◆ **The problem**:
Switch "badge" to "logo" and give the data again otherwise unchanged, starting with the line that contains "Click the red" and going on through the end of the data.

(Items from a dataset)
━━━━━━━━━━

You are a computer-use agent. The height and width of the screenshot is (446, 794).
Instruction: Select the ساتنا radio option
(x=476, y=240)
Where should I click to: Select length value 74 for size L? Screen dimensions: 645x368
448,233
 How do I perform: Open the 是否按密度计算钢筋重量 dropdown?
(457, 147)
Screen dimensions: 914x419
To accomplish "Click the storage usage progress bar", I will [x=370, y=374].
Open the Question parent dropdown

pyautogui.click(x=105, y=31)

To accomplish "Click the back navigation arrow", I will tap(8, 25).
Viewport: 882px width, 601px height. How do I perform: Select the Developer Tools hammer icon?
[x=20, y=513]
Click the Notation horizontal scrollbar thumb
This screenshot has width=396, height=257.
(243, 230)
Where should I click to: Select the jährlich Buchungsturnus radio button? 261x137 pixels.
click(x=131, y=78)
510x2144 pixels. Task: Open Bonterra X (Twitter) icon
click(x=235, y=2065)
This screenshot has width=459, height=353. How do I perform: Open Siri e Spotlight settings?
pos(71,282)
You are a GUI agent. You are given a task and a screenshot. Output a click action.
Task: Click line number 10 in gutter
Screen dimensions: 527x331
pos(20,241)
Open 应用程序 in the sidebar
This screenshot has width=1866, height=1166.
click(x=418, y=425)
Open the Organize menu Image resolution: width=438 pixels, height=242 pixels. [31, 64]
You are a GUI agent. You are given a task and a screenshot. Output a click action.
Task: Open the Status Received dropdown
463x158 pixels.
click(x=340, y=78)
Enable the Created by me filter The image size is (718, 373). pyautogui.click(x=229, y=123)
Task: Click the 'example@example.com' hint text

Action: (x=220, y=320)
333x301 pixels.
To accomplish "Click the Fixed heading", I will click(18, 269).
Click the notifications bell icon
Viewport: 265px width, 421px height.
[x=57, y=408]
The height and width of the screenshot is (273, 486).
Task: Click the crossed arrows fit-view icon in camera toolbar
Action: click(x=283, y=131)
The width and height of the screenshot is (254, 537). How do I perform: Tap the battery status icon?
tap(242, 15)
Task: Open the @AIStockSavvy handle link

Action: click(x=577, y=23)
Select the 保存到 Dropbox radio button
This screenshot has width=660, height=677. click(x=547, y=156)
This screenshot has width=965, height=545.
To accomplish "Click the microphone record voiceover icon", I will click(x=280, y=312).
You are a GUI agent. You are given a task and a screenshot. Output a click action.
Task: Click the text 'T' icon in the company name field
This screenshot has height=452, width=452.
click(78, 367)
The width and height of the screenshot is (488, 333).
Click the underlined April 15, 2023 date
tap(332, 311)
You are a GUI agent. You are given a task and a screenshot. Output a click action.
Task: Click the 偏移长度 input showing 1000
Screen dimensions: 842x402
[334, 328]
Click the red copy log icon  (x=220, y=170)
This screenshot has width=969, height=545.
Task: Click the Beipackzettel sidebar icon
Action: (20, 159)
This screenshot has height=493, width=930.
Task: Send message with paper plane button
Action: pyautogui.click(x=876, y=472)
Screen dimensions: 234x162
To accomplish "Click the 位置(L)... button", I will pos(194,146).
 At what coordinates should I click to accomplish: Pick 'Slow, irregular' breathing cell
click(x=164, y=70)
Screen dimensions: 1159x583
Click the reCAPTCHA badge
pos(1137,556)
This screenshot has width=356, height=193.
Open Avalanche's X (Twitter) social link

━━━━━━━━━━

◆ **Task solution**:
Click the red copy log icon  (x=220, y=170)
This screenshot has width=969, height=545.
Task: Click the Beipackzettel sidebar icon
Action: (20, 159)
This screenshot has height=493, width=930.
Task: Send message with paper plane button
Action: pyautogui.click(x=876, y=472)
Screen dimensions: 234x162
To accomplish "Click the 位置(L)... button", I will pos(194,146).
 At what coordinates should I click to accomplish: Pick 'Slow, irregular' breathing cell
click(x=164, y=70)
Screen dimensions: 1159x583
Click the reCAPTCHA logo
pos(1137,556)
This screenshot has width=356, height=193.
Open Avalanche's X (Twitter) social link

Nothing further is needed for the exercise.